• **Brano fornito**
Chiedere pari diritti, fare festa, mettere in mostra l’orgoglio di essere se stessi. Qualunque sia la propria identità. Con queste linee guida, da giugno, in tutto il mondo si celebra il Pride month, un mese di impegno civile, musica e colori per illuminare la comunità Lgbtq+. In Italia, l’onda arcobaleno sfilerà anche dopo, fino al 16 settembre, con 51 parate unite da una richiesta: “Stessi diritti, stessi doveri”. Ad animare i manifestanti quest’anno c’è anche l’esigenza di rivendicare e tutelare i diritti dalle politiche ultraconservatrici della destra. “I Pride sono un esercizio che mette alla prova le democrazie – dice Gabriele Piazzoni, segretario generale di Arcigay – interpellandole sull’uguaglianza e le pari opportunità, architravi sulle quali dovrebbero fondarsi. Scendere nelle strade quest’anno ha un significato e un’urgenza particolari”.

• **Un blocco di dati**
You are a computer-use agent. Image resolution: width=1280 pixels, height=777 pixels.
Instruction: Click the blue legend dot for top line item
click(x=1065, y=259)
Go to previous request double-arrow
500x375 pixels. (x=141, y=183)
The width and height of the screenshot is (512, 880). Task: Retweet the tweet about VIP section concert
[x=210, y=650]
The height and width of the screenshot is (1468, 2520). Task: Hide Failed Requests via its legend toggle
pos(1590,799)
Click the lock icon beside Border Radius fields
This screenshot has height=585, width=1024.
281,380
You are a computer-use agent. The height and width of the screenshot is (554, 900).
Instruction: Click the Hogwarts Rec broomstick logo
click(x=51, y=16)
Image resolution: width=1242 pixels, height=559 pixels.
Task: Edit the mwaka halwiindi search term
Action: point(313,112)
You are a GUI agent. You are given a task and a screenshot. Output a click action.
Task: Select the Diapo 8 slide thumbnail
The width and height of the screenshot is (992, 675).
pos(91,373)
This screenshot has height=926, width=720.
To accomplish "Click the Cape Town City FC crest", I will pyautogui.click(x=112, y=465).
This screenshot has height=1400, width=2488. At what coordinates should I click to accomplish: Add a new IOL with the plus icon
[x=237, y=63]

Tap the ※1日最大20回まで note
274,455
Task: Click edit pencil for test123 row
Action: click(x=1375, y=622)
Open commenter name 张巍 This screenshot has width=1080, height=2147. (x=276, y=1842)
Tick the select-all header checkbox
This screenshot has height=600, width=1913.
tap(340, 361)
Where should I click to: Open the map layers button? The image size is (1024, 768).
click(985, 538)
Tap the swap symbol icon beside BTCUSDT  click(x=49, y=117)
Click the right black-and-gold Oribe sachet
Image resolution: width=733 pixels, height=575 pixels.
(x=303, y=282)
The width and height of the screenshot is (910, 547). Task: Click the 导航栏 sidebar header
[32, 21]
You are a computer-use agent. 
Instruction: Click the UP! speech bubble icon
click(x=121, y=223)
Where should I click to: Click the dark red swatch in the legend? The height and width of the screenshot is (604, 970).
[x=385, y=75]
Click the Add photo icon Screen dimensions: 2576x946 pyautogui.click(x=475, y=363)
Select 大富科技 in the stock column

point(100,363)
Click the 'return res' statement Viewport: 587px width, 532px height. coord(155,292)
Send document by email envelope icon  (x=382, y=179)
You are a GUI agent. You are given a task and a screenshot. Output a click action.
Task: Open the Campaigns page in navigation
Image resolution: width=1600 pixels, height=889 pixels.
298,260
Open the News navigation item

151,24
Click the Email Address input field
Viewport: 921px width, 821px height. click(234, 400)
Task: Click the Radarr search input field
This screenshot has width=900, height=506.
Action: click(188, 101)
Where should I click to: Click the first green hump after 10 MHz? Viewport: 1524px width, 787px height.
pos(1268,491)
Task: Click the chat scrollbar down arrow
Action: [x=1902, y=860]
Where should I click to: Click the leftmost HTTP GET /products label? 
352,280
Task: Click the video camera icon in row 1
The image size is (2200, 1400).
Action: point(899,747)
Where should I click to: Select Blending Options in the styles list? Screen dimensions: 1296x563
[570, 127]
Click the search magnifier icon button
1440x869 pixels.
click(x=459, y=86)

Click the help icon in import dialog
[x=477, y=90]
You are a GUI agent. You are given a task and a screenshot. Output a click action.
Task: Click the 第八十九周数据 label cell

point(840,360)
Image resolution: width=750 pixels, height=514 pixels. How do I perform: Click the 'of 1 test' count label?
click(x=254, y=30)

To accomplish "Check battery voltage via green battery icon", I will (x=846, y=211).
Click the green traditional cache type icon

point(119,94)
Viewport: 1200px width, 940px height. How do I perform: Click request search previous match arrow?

• **Compito**
Secondo il brano sul Pride month, fino a quale data proseguiranno le parate in Italia?

• **Risultato**
Fino al 16 settembre.